Une victoire nette accueillie froidement par les élites occidentales et surtout européennes, comme le symbolise la une de The Economist, titrant « Bolsonaro président : le dernier péril de l’Amérique latine ».

En France, la majorité de la classe politique française a affiché une irritation quasi injurieuse après les premiers résultats du scrutin. Les adjectifs peu flatteurs ont fusé de toute part : Jair Bolsonaro serait « un chef autoritaire » pour Benoît Hamon ; un « admirateur de la dictature, ennemi des médias, amateur des fake news » pour le premier secrétaire du PS Olivier Faure, « un nouveau Pinochet » pour Djordje Kuzmanovic, orateur national de La France insoumise, dont le coordinateur et député Éric Coquerel n’a quant à lui pas hésité à brandir la comparaison avec Hitler.

La majorité n’est pas en reste puisque la présidente du groupe LREM à l’Assemblée nationale a estimé qu’« aucune démocratie n’était à l’abri ».

Même son de cloche du côté des ONG, Human Rights Watch estimant pour sa part que cette élection « est un grave revers ».

Un discours qui tranche avec les déclarations des autres nations de la région, même celles dirigées par la gauche. Le Venezuela a déclaré « féliciter le peuple brésilien pour cette célébration civique de ce second tour », tandis que le secrétaire général de l’Organisation des États américains, l’Uruguayen Luis Almagro, a même « applaudi le discours de vérité et de paix ».

Bien sûr, les hommages n’ont pas tous été enthousiastes, Caracas se contentant de féliciter davantage le peuple brésilien que le nouveau chef de l’État.

Il n’empêche, ni la presse ni les autorités officielles sud-américaines ne se sont livrées à cette pluie de « points Godwin » que nous ont donnés à voir les médias français pour expliquer cette élection. Une Reductio ad Hitlerum au lieu de comprendre comment un candidat évangéliste, sécuritaire et néolibéral a pu devenir chef de l’État brésilien. La corruption des partis traditionnels, la crise économique et sociale et une insécurité effrayante (31 homicides pour 100 000 habitants sachant la moyenne mondiale est de 7,5) expliquant largement le succès du discours de Bolsonaro.

Mais pour les responsables politiques et les journalistes français, le Brésil — et toute l’Amérique du Sud — doit rester figé dans un imaginaire romantique et sympathique.

Ils se contentent d’une image de carte postale, au lieu de comprendre la carte électorale. Un paternalisme ethnocentrique, qui juge la scène politique brésilienne à l’aune des critères européens (pourtant critiquables), sommant les nations sud-américaines de rentrer dans leur moule. Et ce qui vaut pour la droite vaut aussi pour la gauche. En témoigne l’offensive de la CPI contre le gouvernement vénézuélien.

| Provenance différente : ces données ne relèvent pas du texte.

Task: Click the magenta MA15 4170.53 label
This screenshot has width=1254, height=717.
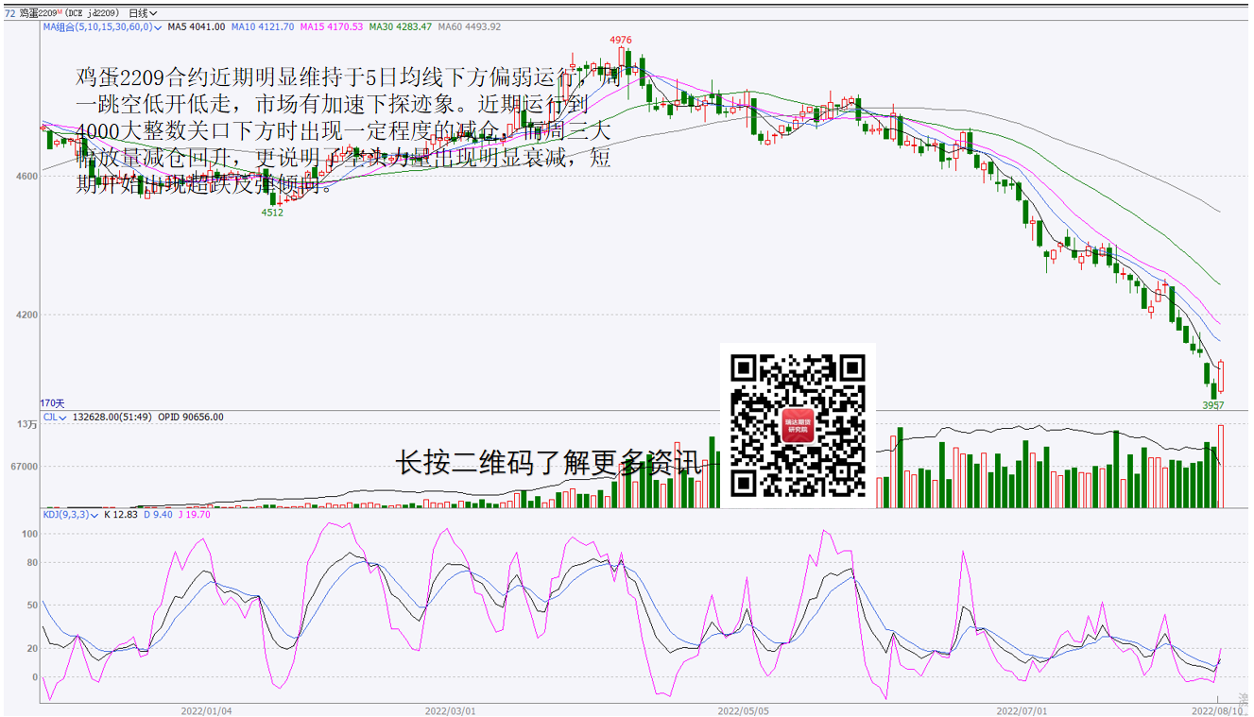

CPI au Venezuela : colonialisme light ?

Le 26 octobre dernier, le Premier ministre canadien Justin Trudeau déclarait que la crise au Venezuela était « une catastrophe pour l’Humanité ». Le même jour, Ottawa déposait une « demande d’enquête pour crimes contre l’humanité et violation des droits humains au Venezuela depuis le 12 février 2014, sous le gouvernement de Nicolás Maduro ».

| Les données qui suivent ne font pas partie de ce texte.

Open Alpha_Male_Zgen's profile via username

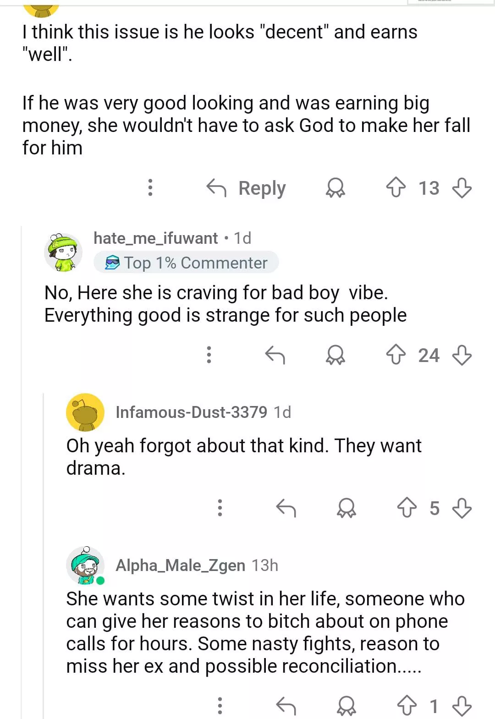[180, 565]
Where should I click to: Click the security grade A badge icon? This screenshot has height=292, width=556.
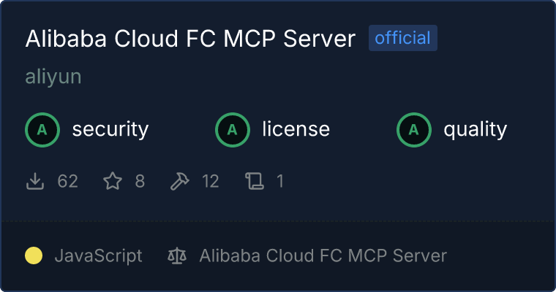pyautogui.click(x=42, y=130)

Une procédure soutenue par plusieurs pays comme la Colombie, principal adversaire du Venezuela dans la région, mais aussi par les États-Unis ou la France.

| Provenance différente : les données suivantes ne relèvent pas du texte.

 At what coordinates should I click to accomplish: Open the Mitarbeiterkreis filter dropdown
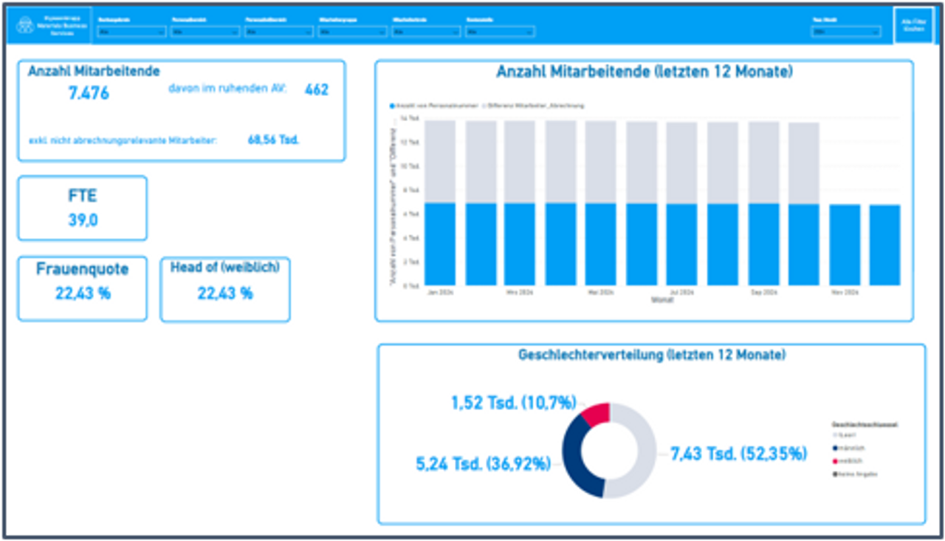click(x=426, y=32)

La CPI est régulièrement accusée d’être un instrument des anciennes puissances coloniales pour légitimer leur interventionnisme en Afrique et faire tomber les dirigeants qui les gênent. Cette action contre le gouvernement élu au Venezuela s’apparente bel et bien à un nouveau coup de force de l’Occident.

Une procédure devant la justice internationale quelque peu hypocrite : la crise politique et sociale que traverse le Venezuela dépasse de loin la seule question de l’héritage d’Hugo Chavez et du gouvernement de Nicolas Maduro. De plus, en matière de Droits de l’Homme, la France ou le Canada se sont bien gardés de traîner la Chine ou leurs alliés du Golfe devant la Cour Pénale Internationale.

En cherchant à résoudre un conflit, une crise, ou à destituer un gouvernement qui lui déplaît par une intervention extérieure, l’Occident s’apprête à répéter les mêmes erreurs faites en Irak ou en Libye. La crise à Caracas a ses ressorts et ses raisons qui lui sont propres et la meilleure sortie de crise ne pourra venir que du peuple vénézuélien. D’une manière générale, les bonnes consciences européennes ou américaines seraient bien inspirées de laisser les peuples d’Amérique latine gérer leurs crises et faire les choix électoraux de la manière qu’ils leur conviennent.